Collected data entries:
"""

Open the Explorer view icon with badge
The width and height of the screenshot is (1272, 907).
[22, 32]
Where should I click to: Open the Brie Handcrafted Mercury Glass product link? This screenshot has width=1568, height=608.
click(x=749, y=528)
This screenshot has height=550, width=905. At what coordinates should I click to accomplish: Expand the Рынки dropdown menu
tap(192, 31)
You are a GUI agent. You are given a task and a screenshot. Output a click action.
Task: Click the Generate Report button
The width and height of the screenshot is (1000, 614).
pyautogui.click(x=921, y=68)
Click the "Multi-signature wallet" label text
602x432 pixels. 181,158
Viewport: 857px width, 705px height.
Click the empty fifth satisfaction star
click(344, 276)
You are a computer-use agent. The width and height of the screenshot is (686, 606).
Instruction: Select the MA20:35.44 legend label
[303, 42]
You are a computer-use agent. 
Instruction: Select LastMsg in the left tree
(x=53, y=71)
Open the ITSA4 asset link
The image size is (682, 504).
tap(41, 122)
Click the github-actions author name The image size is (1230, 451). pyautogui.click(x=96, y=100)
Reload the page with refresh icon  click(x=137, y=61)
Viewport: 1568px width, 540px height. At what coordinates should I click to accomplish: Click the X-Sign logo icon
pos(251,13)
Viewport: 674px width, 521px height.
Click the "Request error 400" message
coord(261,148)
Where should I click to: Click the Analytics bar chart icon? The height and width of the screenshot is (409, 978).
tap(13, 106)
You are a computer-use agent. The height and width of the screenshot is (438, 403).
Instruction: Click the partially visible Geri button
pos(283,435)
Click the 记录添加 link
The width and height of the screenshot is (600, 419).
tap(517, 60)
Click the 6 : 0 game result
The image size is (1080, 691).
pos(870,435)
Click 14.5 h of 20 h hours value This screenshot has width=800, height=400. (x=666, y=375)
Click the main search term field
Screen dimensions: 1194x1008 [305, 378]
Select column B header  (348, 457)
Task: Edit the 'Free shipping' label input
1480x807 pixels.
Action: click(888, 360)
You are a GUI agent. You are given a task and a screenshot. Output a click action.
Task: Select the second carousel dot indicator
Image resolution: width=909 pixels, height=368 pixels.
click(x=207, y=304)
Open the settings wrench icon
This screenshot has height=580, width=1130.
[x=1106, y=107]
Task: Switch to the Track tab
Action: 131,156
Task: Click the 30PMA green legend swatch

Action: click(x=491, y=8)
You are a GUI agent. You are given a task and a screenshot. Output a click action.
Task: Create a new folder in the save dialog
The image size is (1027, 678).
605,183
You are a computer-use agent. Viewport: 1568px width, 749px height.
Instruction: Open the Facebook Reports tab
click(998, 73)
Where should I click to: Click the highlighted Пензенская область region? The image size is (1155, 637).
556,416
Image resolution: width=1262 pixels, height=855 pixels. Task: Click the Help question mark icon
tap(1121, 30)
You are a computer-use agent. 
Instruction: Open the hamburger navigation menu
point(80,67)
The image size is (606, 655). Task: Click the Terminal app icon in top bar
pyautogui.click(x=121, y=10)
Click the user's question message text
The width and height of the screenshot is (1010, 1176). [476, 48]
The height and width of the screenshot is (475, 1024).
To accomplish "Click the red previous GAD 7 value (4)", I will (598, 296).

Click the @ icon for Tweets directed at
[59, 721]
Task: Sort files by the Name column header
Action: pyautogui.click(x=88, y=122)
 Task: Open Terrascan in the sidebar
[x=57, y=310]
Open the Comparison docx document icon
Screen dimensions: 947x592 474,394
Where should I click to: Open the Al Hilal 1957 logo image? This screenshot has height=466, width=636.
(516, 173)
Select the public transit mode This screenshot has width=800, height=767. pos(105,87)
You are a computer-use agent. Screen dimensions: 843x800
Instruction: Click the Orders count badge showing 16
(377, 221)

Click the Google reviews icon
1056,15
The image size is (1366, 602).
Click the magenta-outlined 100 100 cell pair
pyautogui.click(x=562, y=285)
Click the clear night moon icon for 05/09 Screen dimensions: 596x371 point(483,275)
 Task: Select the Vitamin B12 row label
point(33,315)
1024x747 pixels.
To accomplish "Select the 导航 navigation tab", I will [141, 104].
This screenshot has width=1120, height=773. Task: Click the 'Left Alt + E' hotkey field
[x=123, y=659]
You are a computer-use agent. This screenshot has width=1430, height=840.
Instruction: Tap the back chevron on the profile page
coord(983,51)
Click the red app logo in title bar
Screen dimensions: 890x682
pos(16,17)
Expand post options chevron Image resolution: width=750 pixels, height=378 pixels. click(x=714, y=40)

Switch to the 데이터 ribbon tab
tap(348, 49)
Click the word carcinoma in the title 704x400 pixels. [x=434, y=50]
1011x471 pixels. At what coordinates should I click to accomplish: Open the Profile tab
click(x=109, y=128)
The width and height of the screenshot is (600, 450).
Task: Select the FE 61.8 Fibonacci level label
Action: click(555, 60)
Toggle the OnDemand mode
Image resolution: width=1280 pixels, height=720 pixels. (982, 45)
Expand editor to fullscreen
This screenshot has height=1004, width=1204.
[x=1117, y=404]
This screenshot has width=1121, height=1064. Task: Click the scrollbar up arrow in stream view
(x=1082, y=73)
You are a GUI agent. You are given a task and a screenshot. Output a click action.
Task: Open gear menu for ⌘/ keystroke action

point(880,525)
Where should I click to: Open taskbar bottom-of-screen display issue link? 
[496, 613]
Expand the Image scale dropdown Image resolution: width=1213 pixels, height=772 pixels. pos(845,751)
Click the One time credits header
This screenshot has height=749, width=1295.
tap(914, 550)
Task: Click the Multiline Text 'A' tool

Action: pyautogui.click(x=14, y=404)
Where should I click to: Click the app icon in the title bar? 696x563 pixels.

"""

Task brief: Return the records exactly, every line included.

Output of the exercise:
Open the Explorer view icon with badge
The width and height of the screenshot is (1272, 907).
[22, 32]
Where should I click to: Open the Brie Handcrafted Mercury Glass product link? This screenshot has width=1568, height=608.
click(x=749, y=528)
This screenshot has height=550, width=905. At what coordinates should I click to accomplish: Expand the Рынки dropdown menu
tap(192, 31)
You are a GUI agent. You are given a task and a screenshot. Output a click action.
Task: Click the Generate Report button
The width and height of the screenshot is (1000, 614).
pyautogui.click(x=921, y=68)
Click the "Multi-signature wallet" label text
602x432 pixels. 181,158
Viewport: 857px width, 705px height.
Click the empty fifth satisfaction star
click(344, 276)
You are a computer-use agent. The width and height of the screenshot is (686, 606).
Instruction: Select the MA20:35.44 legend label
[303, 42]
You are a computer-use agent. 
Instruction: Select LastMsg in the left tree
(x=53, y=71)
Open the ITSA4 asset link
The image size is (682, 504).
tap(41, 122)
Click the github-actions author name The image size is (1230, 451). pyautogui.click(x=96, y=100)
Reload the page with refresh icon  click(x=137, y=61)
Viewport: 1568px width, 540px height. At what coordinates should I click to accomplish: Click the X-Sign logo icon
pos(251,13)
Viewport: 674px width, 521px height.
Click the "Request error 400" message
coord(261,148)
Where should I click to: Click the Analytics bar chart icon? The height and width of the screenshot is (409, 978).
tap(13, 106)
You are a computer-use agent. The height and width of the screenshot is (438, 403).
Instruction: Click the partially visible Geri button
pos(283,435)
Click the 记录添加 link
The width and height of the screenshot is (600, 419).
tap(517, 60)
Click the 6 : 0 game result
The image size is (1080, 691).
pos(870,435)
Click 14.5 h of 20 h hours value This screenshot has width=800, height=400. (x=666, y=375)
Click the main search term field
Screen dimensions: 1194x1008 [305, 378]
Select column B header  (348, 457)
Task: Edit the 'Free shipping' label input
1480x807 pixels.
Action: click(888, 360)
You are a GUI agent. You are given a task and a screenshot. Output a click action.
Task: Select the second carousel dot indicator
Image resolution: width=909 pixels, height=368 pixels.
click(x=207, y=304)
Open the settings wrench icon
This screenshot has height=580, width=1130.
[x=1106, y=107]
Task: Switch to the Track tab
Action: 131,156
Task: Click the 30PMA green legend swatch

Action: click(x=491, y=8)
You are a GUI agent. You are given a task and a screenshot. Output a click action.
Task: Create a new folder in the save dialog
The image size is (1027, 678).
605,183
You are a computer-use agent. Viewport: 1568px width, 749px height.
Instruction: Open the Facebook Reports tab
click(998, 73)
Where should I click to: Click the highlighted Пензенская область region? The image size is (1155, 637).
556,416
Image resolution: width=1262 pixels, height=855 pixels. Task: Click the Help question mark icon
tap(1121, 30)
You are a computer-use agent. 
Instruction: Open the hamburger navigation menu
point(80,67)
The image size is (606, 655). Task: Click the Terminal app icon in top bar
pyautogui.click(x=121, y=10)
Click the user's question message text
The width and height of the screenshot is (1010, 1176). [476, 48]
The height and width of the screenshot is (475, 1024).
To accomplish "Click the red previous GAD 7 value (4)", I will (598, 296).

Click the @ icon for Tweets directed at
[59, 721]
Task: Sort files by the Name column header
Action: pyautogui.click(x=88, y=122)
 Task: Open Terrascan in the sidebar
[x=57, y=310]
Open the Comparison docx document icon
Screen dimensions: 947x592 474,394
Where should I click to: Open the Al Hilal 1957 logo image? This screenshot has height=466, width=636.
(516, 173)
Select the public transit mode This screenshot has width=800, height=767. pos(105,87)
You are a computer-use agent. Screen dimensions: 843x800
Instruction: Click the Orders count badge showing 16
(377, 221)

Click the Google reviews icon
1056,15
The image size is (1366, 602).
Click the magenta-outlined 100 100 cell pair
pyautogui.click(x=562, y=285)
Click the clear night moon icon for 05/09 Screen dimensions: 596x371 point(483,275)
 Task: Select the Vitamin B12 row label
point(33,315)
1024x747 pixels.
To accomplish "Select the 导航 navigation tab", I will [141, 104].
This screenshot has width=1120, height=773. Task: Click the 'Left Alt + E' hotkey field
[x=123, y=659]
You are a computer-use agent. This screenshot has width=1430, height=840.
Instruction: Tap the back chevron on the profile page
coord(983,51)
Click the red app logo in title bar
Screen dimensions: 890x682
pos(16,17)
Expand post options chevron Image resolution: width=750 pixels, height=378 pixels. click(x=714, y=40)

Switch to the 데이터 ribbon tab
tap(348, 49)
Click the word carcinoma in the title 704x400 pixels. [x=434, y=50]
1011x471 pixels. At what coordinates should I click to accomplish: Open the Profile tab
click(x=109, y=128)
The width and height of the screenshot is (600, 450).
Task: Select the FE 61.8 Fibonacci level label
Action: click(555, 60)
Toggle the OnDemand mode
Image resolution: width=1280 pixels, height=720 pixels. (982, 45)
Expand editor to fullscreen
This screenshot has height=1004, width=1204.
[x=1117, y=404]
This screenshot has width=1121, height=1064. Task: Click the scrollbar up arrow in stream view
(x=1082, y=73)
You are a GUI agent. You are given a task and a screenshot. Output a click action.
Task: Open gear menu for ⌘/ keystroke action

point(880,525)
Where should I click to: Open taskbar bottom-of-screen display issue link? 
[496, 613]
Expand the Image scale dropdown Image resolution: width=1213 pixels, height=772 pixels. pos(845,751)
Click the One time credits header
This screenshot has height=749, width=1295.
tap(914, 550)
Task: Click the Multiline Text 'A' tool

Action: pyautogui.click(x=14, y=404)
Where should I click to: Click the app icon in the title bar? 696x563 pixels.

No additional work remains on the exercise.